Tuesday, 3 April 2012

RDMF8 - Notes from presentations, Fri 30th March.

Lecture Notes
Lecture Notes by Editor_Tupp, on Flickr

David Tempest (Elsevier) - "Journals and data publishing: enhancing, linking and mining"

  • David's role is to work on strategy and policy for all the ways people access  Elsevier 's data, including open access, mechanisms for access, access for data.
  • Elsevier 's approach: Interconnections between data and publications are important. Scientists who create data need to have their effort recognised and valued. When journals add value and/or incur significant cost, then their contributions also need to be recognised and valued.
  • There are many potential new roles - want to embrace an active test and learn approach. Will be sensitive to different practises in different domains. Want to work in collaboration with others. Key is sustainability - want to ensure that information is available for the long term.
  • Publishing research consortium survey: Data sets/models/algorithms shown as being important yet difficult to access.
  • Paradox in data availability and access: asking researchers gives positive reasons for sharing data (increased collaboration, reduced duplication of effort, improved efficiencies), but also negative reasons (being scooped, no career rewards for sharing, effort needed to make data suitable for sharing). Embargo periods allow researchers to maximise the use of their data. 
  • Researchers should be certifying data, not the publisher.
  • Articles on Science Direct can link to many external sources - continuing to work on external and reciprocal linking (at the moment there are 40 different linking agreements). Example: linking with Pangaea. 
  • Article of the future: tabbed so the user can move from one bit of article to another very quickly, incorporating all the different data elements into the text but also in the tabs.  Elsevier  are rolling it out across all their journals (alongside the traditional view)
  • Supplementary data: options for expandable boxes containing supplementary information in the text.
  • Content mining: researchers want to do this so  Elsevier are doing a lot to enhance and enable content mining wherever they can. An analogy was shown with physical mining workflows (and some nice pictures too).

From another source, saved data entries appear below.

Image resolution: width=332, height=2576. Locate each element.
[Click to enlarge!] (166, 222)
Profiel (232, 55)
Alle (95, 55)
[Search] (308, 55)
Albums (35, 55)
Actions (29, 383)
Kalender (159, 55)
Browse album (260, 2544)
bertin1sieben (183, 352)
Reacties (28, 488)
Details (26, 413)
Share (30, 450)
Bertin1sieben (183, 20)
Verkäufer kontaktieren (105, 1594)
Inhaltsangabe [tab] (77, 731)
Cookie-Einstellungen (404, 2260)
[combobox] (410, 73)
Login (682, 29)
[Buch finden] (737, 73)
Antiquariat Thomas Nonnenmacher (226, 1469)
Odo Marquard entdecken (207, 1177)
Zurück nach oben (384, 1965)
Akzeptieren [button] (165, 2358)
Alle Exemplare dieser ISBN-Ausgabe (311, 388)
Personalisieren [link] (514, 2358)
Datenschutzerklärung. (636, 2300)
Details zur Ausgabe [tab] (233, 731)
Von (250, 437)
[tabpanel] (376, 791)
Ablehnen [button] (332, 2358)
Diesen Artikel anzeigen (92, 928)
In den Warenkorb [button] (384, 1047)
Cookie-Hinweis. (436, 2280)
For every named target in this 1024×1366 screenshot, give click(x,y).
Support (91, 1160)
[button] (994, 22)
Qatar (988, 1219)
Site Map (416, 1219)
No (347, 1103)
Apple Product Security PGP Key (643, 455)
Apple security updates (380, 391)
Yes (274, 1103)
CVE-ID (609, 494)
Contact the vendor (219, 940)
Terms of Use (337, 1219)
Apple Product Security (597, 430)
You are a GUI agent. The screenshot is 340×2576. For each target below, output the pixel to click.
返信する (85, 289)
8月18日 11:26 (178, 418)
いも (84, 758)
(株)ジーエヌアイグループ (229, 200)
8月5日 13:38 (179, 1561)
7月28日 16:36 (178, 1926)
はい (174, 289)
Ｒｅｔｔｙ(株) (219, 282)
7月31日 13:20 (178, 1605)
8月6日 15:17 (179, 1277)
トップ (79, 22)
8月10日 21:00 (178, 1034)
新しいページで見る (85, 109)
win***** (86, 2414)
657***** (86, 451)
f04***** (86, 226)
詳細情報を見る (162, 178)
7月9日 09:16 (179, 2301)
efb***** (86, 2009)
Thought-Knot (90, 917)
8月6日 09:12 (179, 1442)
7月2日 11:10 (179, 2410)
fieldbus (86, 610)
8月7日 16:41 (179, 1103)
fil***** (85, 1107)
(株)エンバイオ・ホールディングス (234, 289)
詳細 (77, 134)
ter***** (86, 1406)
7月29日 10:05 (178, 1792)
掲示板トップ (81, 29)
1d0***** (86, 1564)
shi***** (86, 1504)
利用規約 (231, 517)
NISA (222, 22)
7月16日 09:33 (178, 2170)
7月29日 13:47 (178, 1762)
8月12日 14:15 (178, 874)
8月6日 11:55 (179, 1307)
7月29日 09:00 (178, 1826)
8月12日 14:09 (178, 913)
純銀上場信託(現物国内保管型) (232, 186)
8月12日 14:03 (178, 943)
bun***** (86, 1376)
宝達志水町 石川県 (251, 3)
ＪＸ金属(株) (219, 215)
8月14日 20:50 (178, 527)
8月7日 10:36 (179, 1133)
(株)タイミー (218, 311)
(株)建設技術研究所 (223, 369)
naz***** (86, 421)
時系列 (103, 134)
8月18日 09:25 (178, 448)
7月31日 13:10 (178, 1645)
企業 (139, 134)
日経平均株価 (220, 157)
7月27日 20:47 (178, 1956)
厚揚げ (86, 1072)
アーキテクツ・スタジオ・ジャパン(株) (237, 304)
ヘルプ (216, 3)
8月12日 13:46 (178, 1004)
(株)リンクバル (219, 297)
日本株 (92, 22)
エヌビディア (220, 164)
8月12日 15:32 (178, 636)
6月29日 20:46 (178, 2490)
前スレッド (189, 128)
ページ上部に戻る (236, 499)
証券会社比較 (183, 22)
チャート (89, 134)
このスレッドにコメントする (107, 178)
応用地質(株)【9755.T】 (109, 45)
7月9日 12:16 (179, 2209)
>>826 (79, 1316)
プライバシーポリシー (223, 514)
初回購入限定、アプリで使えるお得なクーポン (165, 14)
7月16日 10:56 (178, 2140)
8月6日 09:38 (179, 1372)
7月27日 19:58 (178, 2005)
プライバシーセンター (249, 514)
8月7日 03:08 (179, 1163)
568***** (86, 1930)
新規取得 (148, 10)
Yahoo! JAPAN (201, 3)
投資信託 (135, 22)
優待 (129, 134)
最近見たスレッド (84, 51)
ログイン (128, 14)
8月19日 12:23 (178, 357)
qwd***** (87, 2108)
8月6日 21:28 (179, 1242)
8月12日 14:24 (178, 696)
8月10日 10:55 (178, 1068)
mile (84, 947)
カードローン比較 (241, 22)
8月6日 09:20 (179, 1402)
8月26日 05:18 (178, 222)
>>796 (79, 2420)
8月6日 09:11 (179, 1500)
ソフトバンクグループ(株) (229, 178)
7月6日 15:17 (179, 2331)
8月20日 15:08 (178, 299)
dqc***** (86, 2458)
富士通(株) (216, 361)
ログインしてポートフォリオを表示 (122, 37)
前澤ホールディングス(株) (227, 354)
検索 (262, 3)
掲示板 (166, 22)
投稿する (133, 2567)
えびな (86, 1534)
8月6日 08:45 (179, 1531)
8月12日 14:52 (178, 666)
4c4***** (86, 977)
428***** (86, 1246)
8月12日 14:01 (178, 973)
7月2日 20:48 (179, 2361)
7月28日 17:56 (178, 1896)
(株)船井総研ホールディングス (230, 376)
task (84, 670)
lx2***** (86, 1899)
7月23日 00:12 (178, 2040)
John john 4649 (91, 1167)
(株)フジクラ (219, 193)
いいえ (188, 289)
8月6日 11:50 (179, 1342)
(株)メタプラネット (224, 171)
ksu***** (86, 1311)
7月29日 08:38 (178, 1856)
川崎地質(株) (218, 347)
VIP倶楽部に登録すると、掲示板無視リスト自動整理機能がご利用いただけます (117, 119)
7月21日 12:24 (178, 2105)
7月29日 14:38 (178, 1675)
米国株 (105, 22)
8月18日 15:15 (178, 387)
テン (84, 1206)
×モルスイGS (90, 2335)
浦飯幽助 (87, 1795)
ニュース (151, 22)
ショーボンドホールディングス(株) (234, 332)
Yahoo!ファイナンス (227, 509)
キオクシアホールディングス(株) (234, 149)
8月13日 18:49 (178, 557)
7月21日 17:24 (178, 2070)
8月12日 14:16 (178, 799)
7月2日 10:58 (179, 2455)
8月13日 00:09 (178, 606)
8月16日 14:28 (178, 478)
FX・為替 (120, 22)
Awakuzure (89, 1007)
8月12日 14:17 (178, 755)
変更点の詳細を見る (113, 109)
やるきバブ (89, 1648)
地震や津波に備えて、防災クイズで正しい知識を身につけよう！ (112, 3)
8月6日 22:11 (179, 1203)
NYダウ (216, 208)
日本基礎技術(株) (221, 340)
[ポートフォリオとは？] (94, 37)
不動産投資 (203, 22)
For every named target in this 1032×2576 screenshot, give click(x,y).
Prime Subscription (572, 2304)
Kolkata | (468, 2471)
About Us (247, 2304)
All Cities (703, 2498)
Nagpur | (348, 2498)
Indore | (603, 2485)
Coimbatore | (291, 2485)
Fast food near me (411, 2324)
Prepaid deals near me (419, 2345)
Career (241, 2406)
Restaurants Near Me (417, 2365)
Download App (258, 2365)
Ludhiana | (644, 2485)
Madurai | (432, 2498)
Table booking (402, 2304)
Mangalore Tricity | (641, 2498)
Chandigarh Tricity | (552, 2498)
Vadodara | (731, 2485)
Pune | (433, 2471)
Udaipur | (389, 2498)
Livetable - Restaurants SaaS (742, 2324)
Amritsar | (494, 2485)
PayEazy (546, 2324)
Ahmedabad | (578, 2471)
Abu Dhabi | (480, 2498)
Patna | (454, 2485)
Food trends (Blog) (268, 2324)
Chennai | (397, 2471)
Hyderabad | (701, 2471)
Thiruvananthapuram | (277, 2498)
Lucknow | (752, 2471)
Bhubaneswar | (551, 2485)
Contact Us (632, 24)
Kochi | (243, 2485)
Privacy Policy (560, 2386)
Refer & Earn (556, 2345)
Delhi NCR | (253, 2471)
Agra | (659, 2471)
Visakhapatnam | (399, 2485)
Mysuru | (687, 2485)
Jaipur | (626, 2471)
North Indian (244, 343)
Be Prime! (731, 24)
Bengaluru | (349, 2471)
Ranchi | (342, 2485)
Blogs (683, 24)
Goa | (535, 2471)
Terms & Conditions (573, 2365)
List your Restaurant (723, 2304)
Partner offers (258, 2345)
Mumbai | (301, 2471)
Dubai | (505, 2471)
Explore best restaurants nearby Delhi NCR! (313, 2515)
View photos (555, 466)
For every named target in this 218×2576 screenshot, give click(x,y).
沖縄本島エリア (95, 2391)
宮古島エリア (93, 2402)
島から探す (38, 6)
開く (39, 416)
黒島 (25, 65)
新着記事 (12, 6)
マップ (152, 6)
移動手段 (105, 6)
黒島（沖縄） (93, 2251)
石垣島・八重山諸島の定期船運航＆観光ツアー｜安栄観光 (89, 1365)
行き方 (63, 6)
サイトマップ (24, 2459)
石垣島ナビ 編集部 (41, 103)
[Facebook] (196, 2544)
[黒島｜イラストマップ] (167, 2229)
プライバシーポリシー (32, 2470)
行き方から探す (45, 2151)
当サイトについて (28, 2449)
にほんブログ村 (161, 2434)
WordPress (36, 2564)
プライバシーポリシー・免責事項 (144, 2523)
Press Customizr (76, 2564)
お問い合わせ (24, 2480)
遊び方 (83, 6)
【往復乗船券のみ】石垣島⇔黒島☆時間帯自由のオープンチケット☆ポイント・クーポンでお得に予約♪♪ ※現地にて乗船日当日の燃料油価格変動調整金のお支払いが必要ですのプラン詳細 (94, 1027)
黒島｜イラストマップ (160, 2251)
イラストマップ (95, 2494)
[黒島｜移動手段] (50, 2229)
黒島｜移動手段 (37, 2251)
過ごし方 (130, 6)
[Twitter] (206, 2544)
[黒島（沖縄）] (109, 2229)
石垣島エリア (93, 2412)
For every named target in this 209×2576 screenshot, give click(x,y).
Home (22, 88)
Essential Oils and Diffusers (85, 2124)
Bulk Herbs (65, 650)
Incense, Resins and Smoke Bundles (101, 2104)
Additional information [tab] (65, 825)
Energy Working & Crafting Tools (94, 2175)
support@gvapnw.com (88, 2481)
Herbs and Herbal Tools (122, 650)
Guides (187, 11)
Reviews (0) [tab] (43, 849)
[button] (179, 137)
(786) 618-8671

Brian McMahon (International Union of Crystallography) - "Research data archiving and publication in a well-defined physical science discipline"

  • Challenge for publishers engaging with data is the diversity of data. 
  • IUCr unusual amoung international unions in that they publish their own journals. Two journals publish crystal structure reports. These are the most structured and disciplined publications, and had to integrate handling these within more general publishing workflows.
  • Brian gave a very nice description of a crystallographic (x-ray diffraction) experiment, handily explaining what's involved for all the non-crystallographers in the audience.
  • Data can mean any or all of: raw measurements from an experiment, processed numerical observations, derived structural information, variable parameters in the experimental set-up or numerical modelling and interpretation, bibliographic and linking information. Make no distinction between data and metadata - metadata are data that are of secondard interest to the current focus of attention.
  • Crystallographic Information Framework (CIF): human readable and easily machine parseable. Simple tag and value structure. Are xml instances of CIF data. CIF can be used as a vehicle for aticle submission. Within the CIF file is the abstract, other text as a data field. Can reformat the CIF file to produce a more standard paper format.
  • CIF standard is documented and open.
  • "Standards are great: everyone should have one!" Important to get started - whatever you can standardise you can leverage. 
  • There is a web service called checkCIF which is the same programs as used to check data on submission of a paper. Authors are encouraged to use this before submission. The author uploads a CIF file, programs generate a report flagging outlying values. If anomaly is detected, then paper will not be passed on through publishing process unless the anomaly is addressed by the author. Reviewer sees outlier flag and response and makes a judgement about it.
  • Why publish data? Reproducibility, verification, safeguard against error/fraud, expansion of research, example materials for teaching/learning, long-term preservation, systematic collection for comparative studies. Each community has to assess the cost-benefit of each of these reasons for themselves.
  • IUCr policies: Derived data made freely available. Working on a formal policy for primary data. 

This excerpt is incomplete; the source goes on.